What the task asks:
Indicate, with the number alone, how many lines in the listing below hold the string "click".

Record excerpts:
--------------------------------------------------

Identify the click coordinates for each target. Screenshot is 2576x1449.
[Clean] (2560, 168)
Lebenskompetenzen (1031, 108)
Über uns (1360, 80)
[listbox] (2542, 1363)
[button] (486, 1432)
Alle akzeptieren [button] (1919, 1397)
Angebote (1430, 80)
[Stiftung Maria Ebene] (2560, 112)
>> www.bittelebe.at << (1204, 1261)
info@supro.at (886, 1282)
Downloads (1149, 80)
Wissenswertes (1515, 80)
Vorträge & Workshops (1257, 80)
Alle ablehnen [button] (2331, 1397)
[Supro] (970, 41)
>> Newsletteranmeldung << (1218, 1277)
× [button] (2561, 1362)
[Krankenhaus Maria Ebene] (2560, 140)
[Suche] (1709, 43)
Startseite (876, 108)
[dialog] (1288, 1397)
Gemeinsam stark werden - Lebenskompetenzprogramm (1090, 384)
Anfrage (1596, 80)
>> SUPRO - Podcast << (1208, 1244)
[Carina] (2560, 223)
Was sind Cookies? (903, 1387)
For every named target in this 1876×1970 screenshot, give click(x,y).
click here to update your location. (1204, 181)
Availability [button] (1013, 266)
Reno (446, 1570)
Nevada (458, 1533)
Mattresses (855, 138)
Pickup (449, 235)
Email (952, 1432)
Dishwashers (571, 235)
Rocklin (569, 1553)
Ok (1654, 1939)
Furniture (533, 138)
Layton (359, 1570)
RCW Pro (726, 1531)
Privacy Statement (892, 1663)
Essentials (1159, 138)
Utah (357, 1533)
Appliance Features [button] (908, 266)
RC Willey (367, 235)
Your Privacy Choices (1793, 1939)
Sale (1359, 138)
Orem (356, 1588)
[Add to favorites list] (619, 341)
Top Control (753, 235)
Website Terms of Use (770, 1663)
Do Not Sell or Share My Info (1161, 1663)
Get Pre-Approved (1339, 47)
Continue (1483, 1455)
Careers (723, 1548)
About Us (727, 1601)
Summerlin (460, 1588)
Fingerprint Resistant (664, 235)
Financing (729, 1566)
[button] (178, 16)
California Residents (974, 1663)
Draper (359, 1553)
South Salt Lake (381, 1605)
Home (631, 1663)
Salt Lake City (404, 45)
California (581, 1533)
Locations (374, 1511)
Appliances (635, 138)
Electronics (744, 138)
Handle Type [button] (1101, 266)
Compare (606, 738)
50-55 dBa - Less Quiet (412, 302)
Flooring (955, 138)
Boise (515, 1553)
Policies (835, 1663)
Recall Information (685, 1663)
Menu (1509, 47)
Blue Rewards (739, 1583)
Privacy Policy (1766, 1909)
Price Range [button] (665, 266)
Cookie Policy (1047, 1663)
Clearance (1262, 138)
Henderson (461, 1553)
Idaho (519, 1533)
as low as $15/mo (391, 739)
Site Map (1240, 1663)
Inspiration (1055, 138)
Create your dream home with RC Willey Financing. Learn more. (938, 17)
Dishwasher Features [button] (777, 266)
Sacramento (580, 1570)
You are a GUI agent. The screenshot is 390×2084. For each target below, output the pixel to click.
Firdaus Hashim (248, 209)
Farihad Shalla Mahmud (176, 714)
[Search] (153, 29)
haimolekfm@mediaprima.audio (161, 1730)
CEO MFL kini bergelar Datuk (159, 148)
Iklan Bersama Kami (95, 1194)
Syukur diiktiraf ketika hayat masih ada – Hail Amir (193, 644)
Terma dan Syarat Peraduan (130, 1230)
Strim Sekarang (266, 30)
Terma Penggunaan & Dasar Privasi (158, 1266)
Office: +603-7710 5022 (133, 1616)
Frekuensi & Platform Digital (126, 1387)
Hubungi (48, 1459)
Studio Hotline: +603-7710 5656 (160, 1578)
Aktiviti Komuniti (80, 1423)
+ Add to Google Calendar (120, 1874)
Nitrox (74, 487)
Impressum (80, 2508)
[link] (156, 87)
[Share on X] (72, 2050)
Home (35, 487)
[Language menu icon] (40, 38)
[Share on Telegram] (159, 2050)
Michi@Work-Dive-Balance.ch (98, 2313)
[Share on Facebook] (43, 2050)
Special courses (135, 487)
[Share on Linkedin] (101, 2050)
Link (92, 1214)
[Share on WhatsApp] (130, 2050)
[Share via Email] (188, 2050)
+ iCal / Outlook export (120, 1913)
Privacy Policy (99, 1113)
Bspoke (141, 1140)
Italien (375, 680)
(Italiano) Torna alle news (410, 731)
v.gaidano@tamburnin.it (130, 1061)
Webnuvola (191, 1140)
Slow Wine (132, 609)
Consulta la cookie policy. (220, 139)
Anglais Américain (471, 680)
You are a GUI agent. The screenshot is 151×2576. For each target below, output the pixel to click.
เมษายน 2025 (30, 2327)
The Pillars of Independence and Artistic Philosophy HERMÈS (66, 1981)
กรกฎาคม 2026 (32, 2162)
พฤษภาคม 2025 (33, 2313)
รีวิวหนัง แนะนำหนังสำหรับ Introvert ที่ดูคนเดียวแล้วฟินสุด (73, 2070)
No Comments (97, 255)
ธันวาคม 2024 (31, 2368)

--------------------------------------------------

Response to the task:
5